No Instituto de Biologia, o professor
associado Israel Felzenszwalb conta que faltam recursos de editais
aprovados nos últimos dois anos. "Isso vem dificultando trabalhos de
tese de doutorado e dissertação de mestrado e causa uma desmotivação que
pode acarretar em, no futuro, não termos recursos humanos", disse o
professor, que pesquisa na Uerj há mais de 45 anos. "É a maior crise que
já vi a Uerj atravessar.

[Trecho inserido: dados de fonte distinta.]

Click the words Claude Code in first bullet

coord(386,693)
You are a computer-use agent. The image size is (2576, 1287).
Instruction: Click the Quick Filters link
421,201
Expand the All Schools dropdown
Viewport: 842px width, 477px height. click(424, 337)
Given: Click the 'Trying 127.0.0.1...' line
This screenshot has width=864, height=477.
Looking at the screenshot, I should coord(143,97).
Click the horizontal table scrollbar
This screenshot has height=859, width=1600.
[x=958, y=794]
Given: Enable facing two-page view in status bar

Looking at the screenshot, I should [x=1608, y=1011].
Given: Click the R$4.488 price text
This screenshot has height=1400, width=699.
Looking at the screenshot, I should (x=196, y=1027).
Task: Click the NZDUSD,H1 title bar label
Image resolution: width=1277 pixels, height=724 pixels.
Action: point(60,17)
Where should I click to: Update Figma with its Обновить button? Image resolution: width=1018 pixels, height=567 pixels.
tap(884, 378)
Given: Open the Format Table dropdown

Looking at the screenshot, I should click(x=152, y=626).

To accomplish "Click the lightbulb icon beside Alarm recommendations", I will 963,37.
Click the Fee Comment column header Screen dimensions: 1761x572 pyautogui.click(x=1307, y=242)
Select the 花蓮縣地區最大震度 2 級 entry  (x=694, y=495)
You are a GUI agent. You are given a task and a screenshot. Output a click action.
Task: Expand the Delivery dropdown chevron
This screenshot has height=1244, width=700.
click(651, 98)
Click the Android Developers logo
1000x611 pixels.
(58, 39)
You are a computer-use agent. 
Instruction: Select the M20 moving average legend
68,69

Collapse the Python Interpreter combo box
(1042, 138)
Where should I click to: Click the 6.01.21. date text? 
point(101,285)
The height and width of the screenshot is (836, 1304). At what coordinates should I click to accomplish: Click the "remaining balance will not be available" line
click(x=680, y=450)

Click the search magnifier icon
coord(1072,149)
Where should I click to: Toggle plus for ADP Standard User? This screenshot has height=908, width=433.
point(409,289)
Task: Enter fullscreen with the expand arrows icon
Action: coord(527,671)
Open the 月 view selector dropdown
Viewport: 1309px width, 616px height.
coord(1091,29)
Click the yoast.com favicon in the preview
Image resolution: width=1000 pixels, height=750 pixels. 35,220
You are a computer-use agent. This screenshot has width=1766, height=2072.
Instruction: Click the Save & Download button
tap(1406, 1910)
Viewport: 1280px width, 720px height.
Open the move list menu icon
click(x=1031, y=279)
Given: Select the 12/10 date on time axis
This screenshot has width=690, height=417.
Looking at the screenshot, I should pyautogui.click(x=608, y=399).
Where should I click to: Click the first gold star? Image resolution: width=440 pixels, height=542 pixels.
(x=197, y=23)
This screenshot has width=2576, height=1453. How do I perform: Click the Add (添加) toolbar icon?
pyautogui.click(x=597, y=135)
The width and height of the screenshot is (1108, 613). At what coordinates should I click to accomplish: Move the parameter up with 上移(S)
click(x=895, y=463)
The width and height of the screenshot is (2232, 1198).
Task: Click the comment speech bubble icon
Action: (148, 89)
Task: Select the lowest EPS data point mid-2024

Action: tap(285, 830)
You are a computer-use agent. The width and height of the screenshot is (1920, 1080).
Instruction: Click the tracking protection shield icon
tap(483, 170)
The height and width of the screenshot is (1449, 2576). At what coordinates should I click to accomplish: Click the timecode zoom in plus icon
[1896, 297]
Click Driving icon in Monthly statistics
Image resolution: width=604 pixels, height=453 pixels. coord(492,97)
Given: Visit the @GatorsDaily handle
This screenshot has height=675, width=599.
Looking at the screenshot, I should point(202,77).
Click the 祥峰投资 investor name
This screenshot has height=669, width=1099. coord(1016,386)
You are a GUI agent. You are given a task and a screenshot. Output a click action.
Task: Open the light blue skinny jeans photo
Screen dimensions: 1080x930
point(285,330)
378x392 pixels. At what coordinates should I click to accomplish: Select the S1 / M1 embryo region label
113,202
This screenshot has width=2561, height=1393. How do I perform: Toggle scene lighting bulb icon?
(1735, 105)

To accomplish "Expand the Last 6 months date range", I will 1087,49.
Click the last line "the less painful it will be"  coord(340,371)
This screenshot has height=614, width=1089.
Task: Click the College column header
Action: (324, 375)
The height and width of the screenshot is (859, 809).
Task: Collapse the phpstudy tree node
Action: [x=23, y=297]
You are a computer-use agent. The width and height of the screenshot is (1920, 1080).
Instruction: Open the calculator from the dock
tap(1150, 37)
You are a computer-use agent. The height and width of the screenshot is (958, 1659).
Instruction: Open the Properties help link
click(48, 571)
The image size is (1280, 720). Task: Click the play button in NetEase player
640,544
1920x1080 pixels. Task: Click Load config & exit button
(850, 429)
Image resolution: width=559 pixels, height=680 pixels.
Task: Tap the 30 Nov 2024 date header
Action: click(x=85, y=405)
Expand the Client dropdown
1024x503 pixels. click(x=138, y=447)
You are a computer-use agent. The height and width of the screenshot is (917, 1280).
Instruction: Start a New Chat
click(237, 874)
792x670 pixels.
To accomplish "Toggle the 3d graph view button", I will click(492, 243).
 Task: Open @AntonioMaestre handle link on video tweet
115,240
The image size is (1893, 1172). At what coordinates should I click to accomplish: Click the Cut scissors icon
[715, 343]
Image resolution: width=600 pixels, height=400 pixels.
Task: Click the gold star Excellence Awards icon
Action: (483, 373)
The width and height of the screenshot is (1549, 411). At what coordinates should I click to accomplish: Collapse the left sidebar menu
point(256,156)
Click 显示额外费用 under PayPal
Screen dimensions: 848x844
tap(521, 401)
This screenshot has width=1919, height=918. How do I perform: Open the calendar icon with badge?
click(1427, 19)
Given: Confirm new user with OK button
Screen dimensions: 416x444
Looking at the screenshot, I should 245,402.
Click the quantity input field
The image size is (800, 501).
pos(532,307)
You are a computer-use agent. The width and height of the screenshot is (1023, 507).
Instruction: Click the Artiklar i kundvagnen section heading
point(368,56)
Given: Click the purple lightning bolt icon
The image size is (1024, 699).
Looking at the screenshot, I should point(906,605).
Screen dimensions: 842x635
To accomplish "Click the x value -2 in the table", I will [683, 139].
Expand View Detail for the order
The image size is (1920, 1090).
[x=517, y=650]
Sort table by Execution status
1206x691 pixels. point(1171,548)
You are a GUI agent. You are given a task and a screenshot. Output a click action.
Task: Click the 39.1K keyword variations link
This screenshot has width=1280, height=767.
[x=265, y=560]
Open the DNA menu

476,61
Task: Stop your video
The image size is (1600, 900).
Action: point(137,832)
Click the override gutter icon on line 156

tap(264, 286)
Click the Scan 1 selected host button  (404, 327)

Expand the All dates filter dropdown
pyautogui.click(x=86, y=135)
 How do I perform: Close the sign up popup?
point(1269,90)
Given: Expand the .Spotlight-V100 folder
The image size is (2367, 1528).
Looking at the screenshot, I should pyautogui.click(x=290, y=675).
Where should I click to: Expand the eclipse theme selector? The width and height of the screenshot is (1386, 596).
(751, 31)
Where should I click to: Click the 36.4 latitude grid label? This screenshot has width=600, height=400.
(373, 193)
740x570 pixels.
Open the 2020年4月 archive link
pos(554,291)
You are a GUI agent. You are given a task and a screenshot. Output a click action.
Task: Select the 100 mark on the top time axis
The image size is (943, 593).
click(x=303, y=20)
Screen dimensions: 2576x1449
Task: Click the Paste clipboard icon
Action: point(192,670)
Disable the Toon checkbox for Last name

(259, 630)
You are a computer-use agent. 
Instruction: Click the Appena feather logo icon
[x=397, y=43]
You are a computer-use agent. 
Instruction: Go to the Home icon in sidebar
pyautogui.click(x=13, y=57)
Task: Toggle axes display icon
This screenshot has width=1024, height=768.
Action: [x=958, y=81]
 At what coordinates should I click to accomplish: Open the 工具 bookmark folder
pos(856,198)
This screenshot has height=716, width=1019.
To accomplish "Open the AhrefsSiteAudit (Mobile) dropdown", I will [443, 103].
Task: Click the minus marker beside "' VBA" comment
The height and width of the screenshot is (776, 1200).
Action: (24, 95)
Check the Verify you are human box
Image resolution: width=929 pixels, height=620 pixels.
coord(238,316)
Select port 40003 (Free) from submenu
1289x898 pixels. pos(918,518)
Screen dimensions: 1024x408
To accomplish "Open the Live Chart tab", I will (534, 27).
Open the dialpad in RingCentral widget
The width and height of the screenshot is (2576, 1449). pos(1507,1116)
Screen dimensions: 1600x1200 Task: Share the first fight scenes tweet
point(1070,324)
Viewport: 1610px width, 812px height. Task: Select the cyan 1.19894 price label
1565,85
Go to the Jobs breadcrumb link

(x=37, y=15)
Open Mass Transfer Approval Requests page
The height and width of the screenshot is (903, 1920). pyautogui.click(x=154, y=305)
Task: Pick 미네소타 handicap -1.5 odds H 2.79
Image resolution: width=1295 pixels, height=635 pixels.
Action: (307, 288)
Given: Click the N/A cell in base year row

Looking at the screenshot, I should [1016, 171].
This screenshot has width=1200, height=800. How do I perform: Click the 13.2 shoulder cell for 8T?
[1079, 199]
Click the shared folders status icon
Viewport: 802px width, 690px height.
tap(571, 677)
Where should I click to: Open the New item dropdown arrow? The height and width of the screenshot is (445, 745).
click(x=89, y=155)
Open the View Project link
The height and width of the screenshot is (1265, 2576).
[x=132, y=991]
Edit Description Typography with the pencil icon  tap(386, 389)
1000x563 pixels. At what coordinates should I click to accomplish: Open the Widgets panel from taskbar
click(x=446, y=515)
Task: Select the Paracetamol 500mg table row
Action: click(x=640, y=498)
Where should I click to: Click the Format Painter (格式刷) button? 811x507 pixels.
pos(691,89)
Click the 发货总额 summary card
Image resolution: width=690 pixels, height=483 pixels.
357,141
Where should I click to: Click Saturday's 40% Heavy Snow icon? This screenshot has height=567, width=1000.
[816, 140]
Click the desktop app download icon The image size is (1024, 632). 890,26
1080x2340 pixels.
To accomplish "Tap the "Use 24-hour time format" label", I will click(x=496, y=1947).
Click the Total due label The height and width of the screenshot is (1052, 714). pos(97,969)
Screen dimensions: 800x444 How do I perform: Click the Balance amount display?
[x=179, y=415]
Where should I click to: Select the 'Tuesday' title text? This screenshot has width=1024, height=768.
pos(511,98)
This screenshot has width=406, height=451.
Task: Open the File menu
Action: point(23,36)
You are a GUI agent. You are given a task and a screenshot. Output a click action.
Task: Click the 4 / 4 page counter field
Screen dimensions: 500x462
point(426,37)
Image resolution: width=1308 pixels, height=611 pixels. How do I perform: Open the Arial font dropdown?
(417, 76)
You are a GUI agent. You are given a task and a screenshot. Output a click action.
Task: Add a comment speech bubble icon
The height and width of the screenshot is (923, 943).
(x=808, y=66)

De cada tijolo que foi posto na pesquisa, eu
fiz parte, e é muito triste ver que isso pode desmoronar", afirmou,
acrescentando estar otimista para que a situação melhore.
A falta
de recursos nos laboratórios, exemplifica o professor, impede a
pesquisa de musgos extraídos na Antártida que podem guardar propriedades
farmacêuticas e dermatológicas e interfere no monitoramento da poluição
da região metropolitana do Rio. "A coisa mais impactante foi não
estarmos recebendo os salários de novembro, dezembro e décimo terceiro.
Isso é uma afronta".
Assim como muitos servidores do estado, os
professores, pesquisadores, bolsistas e técnicos da Uerj estão sem
receber os vencimentos integrais desde novembro. Bolsistas da Faperj em
outras universidades também estão sem receber. O décimo terceiro e o
salário de dezembro não foram pagos, e os funcionários temem sobre o
pagamento do salário de janeiro.
Segundo o sub-reitor, a Uerj não
recebe os R$ 13 milhões mensais de custeio desde agosto, e pagamentos
de empresas terceirizadas e contas como energia elétrica e água estão
atrasados.
A Secretaria de Estado de
Fazenda reconhece que, "em meio à gravíssima situação financeira do
estado", foi repassado 65% do orçamento total da Uerj em 2016.
"Como
o salário de dezembro e o décimo terceiro salário ainda não foram pagos
para a maioria do funcionalismo público do Estado do Rio de Janeiro,
encontram-se pendentes de pagamento R$ 212,4 milhões em pessoal, que
representam 18,9% do orçamento total da Uerj. Em custeio e investimento,
ficaram pendentes de pagamento R$ 83,9 milhões, que representam apenas
7,5% do orçamento total da universidade", diz a nota da secretaria.
Sobre
a Faperj, a secretaria informou que o valor pago pela fundação à
pesquisa em diversas instituições foi de R$ 445,9 milhões em 2015 e de
R$ 267,5 milhões até novembro de 2016. O órgão não detalhou quanto
desses recursos eram da Uerj e qual deveria ter sido o repasse.
Fonte: Agência Brasil, em 11/01/2017.